ESM Goh hit back in a Facebook post saying, “Titanic sank on its maiden voyage. The PAP cruised over fifty years under three captains. All onboard are safe.”
Fearful to have coffee shop talk
Debating in parliament over the Administration of Justice (Protection) Bill in 2016, Low sought clarification over what does or does not constitute as contempt of court.
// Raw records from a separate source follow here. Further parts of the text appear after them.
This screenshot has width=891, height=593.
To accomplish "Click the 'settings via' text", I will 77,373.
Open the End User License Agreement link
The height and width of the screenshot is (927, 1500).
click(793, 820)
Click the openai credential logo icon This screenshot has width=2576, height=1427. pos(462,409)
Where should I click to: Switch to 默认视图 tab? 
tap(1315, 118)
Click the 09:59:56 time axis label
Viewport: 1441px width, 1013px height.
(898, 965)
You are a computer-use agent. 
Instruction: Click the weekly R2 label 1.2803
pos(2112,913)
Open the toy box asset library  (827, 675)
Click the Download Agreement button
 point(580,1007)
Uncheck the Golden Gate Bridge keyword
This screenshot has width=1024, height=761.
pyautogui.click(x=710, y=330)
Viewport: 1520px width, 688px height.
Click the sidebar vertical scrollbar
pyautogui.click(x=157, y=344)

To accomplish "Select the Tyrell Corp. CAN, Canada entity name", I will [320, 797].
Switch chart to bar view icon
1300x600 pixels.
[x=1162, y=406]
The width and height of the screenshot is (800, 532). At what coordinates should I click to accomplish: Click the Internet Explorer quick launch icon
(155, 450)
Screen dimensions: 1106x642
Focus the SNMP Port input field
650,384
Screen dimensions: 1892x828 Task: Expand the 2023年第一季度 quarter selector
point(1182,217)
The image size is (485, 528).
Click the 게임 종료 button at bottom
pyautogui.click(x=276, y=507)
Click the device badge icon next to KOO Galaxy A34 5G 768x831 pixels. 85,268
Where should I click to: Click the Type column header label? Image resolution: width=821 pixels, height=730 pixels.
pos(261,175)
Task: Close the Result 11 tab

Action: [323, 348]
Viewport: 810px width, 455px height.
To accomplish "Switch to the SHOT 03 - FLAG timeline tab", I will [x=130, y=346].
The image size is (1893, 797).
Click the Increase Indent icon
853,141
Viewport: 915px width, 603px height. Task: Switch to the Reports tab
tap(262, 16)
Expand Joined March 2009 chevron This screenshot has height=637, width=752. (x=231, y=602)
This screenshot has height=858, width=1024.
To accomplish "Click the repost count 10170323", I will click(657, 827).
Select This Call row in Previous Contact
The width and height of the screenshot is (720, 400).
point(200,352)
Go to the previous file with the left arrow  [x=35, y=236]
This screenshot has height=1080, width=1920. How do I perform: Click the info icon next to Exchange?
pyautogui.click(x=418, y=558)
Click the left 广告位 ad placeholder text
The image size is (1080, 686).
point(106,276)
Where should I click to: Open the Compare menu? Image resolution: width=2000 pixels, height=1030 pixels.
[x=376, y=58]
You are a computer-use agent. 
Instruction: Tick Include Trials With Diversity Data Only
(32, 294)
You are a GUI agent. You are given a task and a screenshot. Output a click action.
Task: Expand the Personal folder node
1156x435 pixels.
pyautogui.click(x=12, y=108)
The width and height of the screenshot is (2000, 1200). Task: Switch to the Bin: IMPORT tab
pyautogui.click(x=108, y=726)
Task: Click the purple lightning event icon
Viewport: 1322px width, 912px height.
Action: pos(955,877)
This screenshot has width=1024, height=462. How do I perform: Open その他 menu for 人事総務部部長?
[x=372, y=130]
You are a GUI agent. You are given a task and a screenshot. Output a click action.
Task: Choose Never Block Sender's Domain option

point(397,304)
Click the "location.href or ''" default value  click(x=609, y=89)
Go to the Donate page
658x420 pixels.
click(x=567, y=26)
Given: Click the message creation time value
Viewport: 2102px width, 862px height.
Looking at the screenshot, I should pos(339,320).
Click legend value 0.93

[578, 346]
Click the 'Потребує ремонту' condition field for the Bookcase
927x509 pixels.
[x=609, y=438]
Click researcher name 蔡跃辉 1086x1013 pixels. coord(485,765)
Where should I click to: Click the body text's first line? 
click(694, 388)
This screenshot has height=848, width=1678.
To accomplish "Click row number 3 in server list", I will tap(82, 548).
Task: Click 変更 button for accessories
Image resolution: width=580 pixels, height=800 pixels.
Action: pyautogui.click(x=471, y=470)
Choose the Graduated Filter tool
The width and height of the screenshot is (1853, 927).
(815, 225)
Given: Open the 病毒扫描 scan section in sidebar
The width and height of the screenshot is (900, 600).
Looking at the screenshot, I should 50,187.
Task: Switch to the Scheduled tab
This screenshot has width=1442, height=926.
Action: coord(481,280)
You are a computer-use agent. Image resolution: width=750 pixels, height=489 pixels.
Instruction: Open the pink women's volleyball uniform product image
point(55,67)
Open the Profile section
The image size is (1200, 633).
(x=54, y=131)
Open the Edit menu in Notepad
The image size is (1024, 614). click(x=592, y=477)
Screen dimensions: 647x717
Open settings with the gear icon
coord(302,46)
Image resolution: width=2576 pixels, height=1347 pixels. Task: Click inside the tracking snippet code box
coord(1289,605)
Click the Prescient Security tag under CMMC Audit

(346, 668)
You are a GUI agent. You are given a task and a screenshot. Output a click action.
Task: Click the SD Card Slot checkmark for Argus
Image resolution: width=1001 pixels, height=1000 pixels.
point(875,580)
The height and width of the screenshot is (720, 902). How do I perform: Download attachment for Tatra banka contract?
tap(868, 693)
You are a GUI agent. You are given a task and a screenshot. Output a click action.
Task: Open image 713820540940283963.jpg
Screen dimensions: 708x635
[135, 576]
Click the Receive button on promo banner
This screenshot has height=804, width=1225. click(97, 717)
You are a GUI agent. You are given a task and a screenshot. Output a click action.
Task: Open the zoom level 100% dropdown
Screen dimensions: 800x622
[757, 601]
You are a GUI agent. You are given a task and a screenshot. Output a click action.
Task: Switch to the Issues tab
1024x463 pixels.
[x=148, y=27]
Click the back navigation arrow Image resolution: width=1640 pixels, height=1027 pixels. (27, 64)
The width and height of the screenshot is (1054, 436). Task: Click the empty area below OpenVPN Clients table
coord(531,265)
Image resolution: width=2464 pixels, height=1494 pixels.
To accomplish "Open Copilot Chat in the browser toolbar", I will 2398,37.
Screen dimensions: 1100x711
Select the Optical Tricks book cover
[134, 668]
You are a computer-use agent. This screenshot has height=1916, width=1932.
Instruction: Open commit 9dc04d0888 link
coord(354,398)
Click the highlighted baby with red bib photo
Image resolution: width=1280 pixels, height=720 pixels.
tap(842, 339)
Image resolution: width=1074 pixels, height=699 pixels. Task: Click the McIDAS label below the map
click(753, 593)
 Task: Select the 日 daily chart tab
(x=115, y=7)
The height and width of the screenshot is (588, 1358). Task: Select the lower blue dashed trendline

He claimed that conversations online and even at coffeeshops would change as people might be concerned that their comments might be construed as contempt of court.
In response, Shanmugam cited an example when coffeeshop talk could result in prosecution. “You catch hold of a witness, you bring him to the coffee shop and you threaten him, yes, it is publication and it is interference of proceeding.” Other than that, Shanmugam told Low to “let’s get real”.
‘Sue until your pants drop’
During the July 2017 special parliamentary session called for Prime Minister Lee Hsien Loong to defend himself against his siblings’ allegations of abuse of power, Low questioned the very purpose of the session. “There’s no investigation done, it’s ownself defend ownself in Parliament, with the PAP MPs. I mean, I wonder how would you want to convince me, my party and Singaporeans that it’s conclusive, and it’s something that we can (be) convinced entirely.”
He further questioned why the PM was not suing his siblings Hsien Yang and Wei Ling over their allegations, when PAP MPs have launched defamation suits against opposition politicians on multiple occasions.
“By using family, does this not also show that blood is thicker than water? Own siblings cannot sue…but political opponents and critics, sue until your pants drop,” said Low.
‘Scare the monkey by slaughtering the chicken’
During the parliamentary debate over the Protection against Online Falsehoods and Manipulation Bill in May 2017, Low slammed the proposed law, saying it would curb freedom of expression and compel people to protect themselves by engaging in self-censorship.
Referring to a Chinese proverb 杀鸡儆猴, Low argued, “The government can selectively punish a few offenders to achieve a chilling effect, to scare the monkey by slaughtering the chicken.”